Steps followed for inference on my trained model:
- Method #1: freeze the graph to *.pb file using modified freeze_graph.py and restore it.
- Method #2: Directly restore from checkpoint using MetaGraphDef and ReadBinaryProto.
I tried both the methods and the loading of the model seems to happen without any error.

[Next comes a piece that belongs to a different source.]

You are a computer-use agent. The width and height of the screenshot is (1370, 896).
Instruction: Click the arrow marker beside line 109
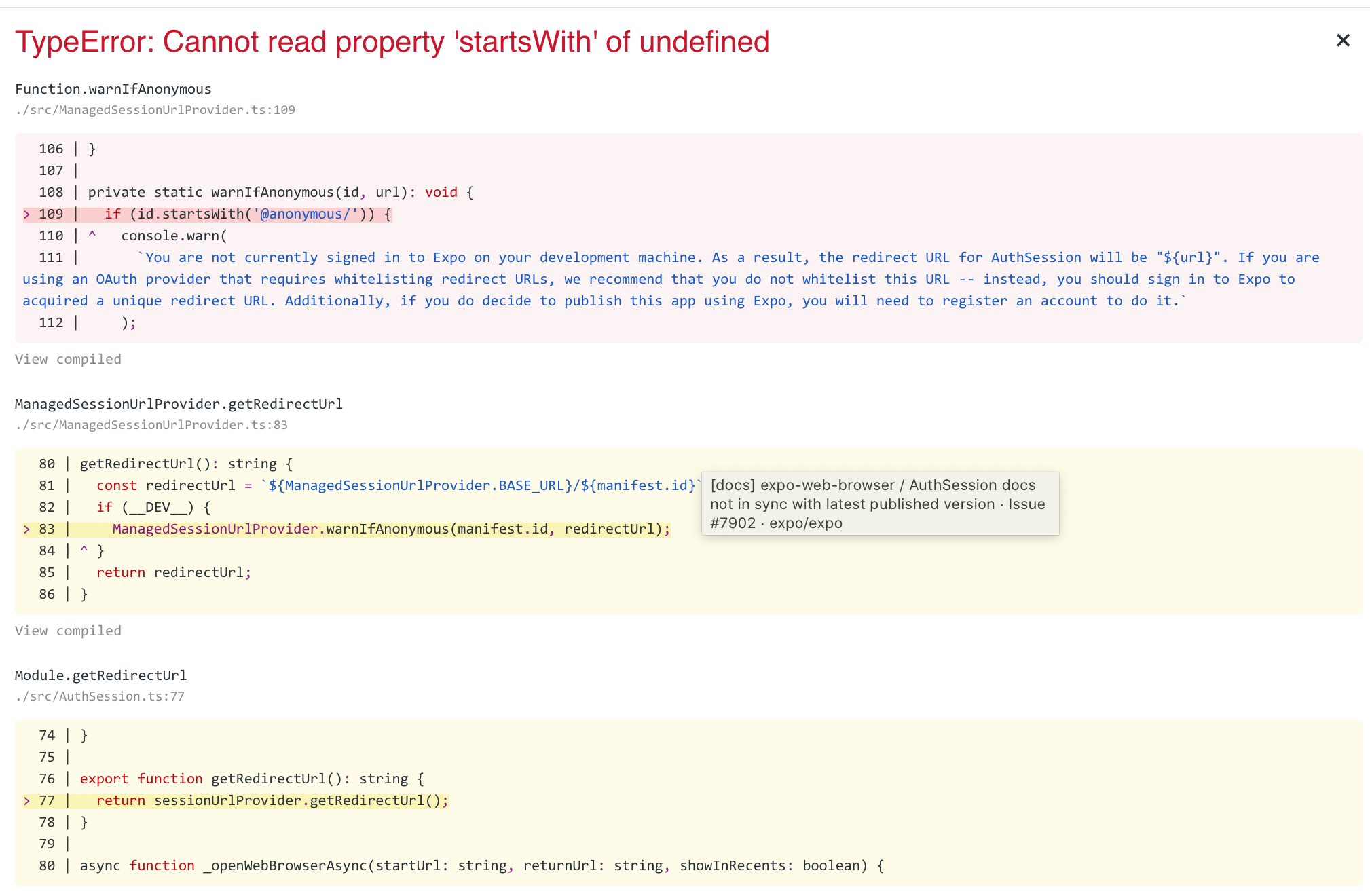(26, 214)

I printed the node names as well.
After loading the graph I created a handler for image input, previously the input during training was getting handled by QueueRunner, but because it's just inference I created the handler myself with appropriate modifications to it as can be seen below.

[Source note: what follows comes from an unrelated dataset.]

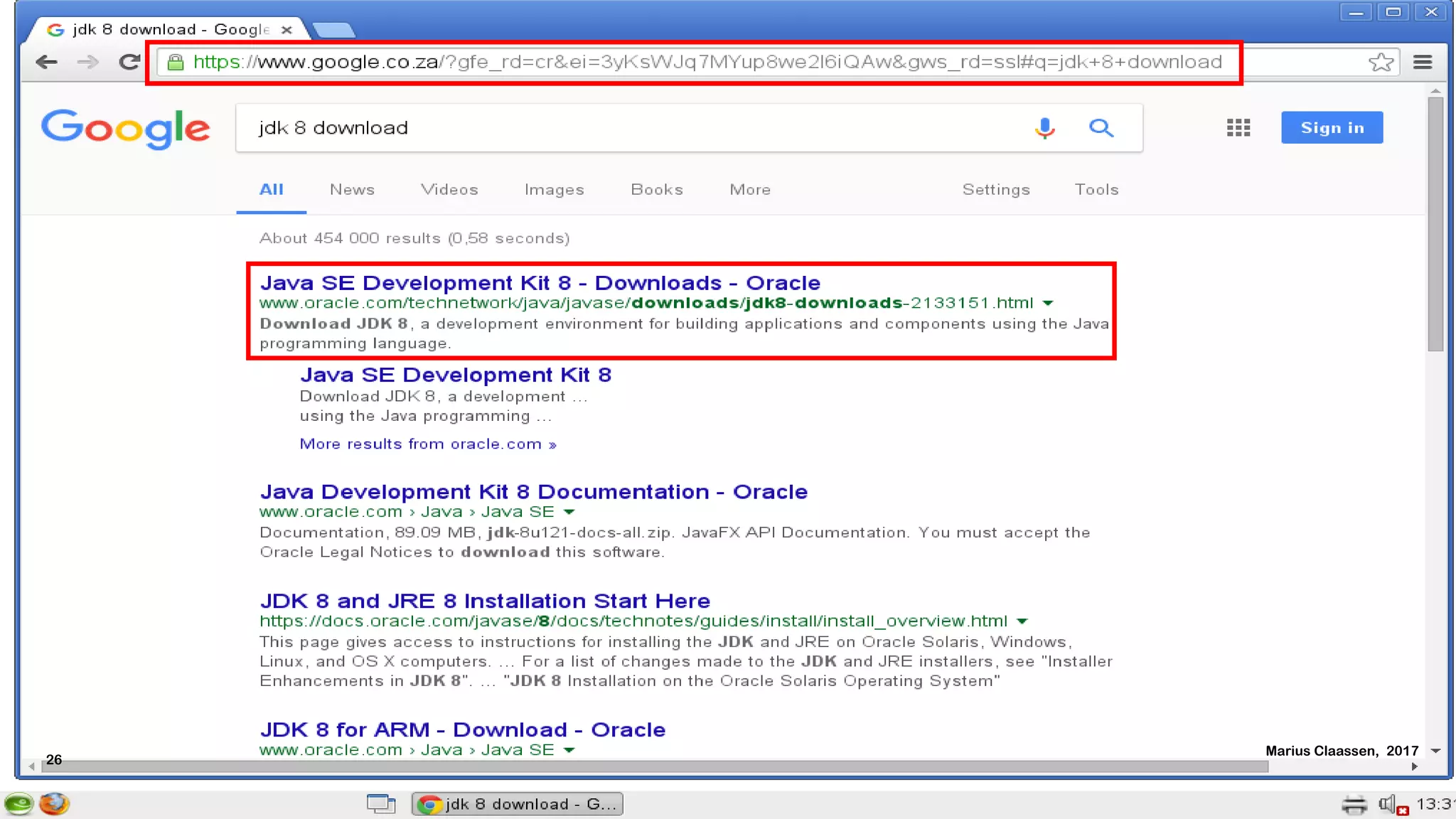
Task: Expand arrow next to install_overview.html URL
Action: click(x=1022, y=621)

Status fasterRcnn::CreateGraphForImage(bool unstack)
{
fileNameVar=Placeholder(iRoot.WithOpName("input"),DT_STRING);
auto fileReader=ReadFile(iRoot.WithOpName("fileReader"),fileNameVar);
auto imageReader=DecodeJpeg(iRoot.WithOpName("jpegReader"),fileReader,DecodeJpeg::Channels(imageChannels));
auto floatCaster=Cast(iRoot.WithOpName("floatCaster"),imageReader,DT_FLOAT);
auto dimsExpander=ExpandDims(iRoot.WithOpName("dim"),floatCaster,0);
//auto resized=ResizeBilinear(iRoot.WithOpName("size"),dimsExpander,Const(iRoot,{imageSide,imageSide}));
//auto div=Div(iRoot.WithOpName("normalized"),resized,{255.f});
imageTensorVar=dimsExpander;//div;
return iRoot.status();
}
NOTE: iRoot is the private variable of fasterRcnn class-> Scope used by the graph for loading images into tensors
class fasterRcnn
{
private:
Scope iRoot;//graph for loading images into tensors
const int imageSide;
const int imageChannels;//rgb
//load image vars
Output fileNameVar;
Output imageTensorVar;
//
std::unique_ptr<Session> fSession;//file session
std::unique_ptr<GraphDef> graphDef;
public:
fasterRcnn(int side,int channels):iRoot(Scope::NewRootScope()),imageSide(side),imageChannels(channels){}
Status CreateGraphForImage(bool unstack);
Status LoadSavedModel(string &fileName);//via frozen graph
Status LoadSavedModel(std::string graph_fn,std::string checkpoint_fn);//via checkpoints
Status PredictFromFrozen(Tensor &image,int&results);//
Status ReadTensorFromImageFile(string& file_name, Tensor& outTensor);
Status ReadFileTensors(string& folder_name,vector<Tensor>& file_tensors);
};
Now the when the time comes for Prediction when I run Session->Run with particular input node name and output node name the program hangs:
Status fasterRcnn::PredictFromFrozen(Tensor& image, int& result)
{
vector<Tensor> outTensors;
cout<<"Prediction about to start"<<endl;
TF_CHECK_OK(fSession->Run({{"fasterrcnn/truncated_base_network/sub",image}},{"fasterrcnn/rcnn/rcnn_proposal/GatherV2_1"},{},&outTensors));
cout<<"Prediction done"<<endl;
auto output_c = outTensors[0].scalar<float>();
for (int i=0;i<outTensors.size();i++)
{
cout << "Output dimension of the image" << outTensors[i].DebugString()<<"\n";
}
cout << "Output dimension of the image" << outTensors[0].DebugString()<<"\n";
return Status::OK();
}
TF_CHECK_OK(fSession->Run({{"fasterrcnn/truncated_base_network/sub",image}},{"fasterrcnn/rcnn/rcnn_proposal/GatherV2_1"},{},&outTensors));
It hangs at the above statement.
Up until a few Debug thoughts:
- I thought maybe the QueueRunner might be creating the issue, but according to this answer I handled that as I created the image handler graph.
- I thought maybe I didn't freeze the graph well, that's I loaded directly from the checkpoints, but still, it hangs.
- The input to the VGG_16 truncated network in graph expects a 4D float tensor, which I am providing, double-checked that.
Question:
- Is there any step that I missing, for successful inferencing in C++.
- How to verify if my input and output node names are correct? I referred to the python code and they seem right.
- Any steps for debugging that I should follow to provide more info on this?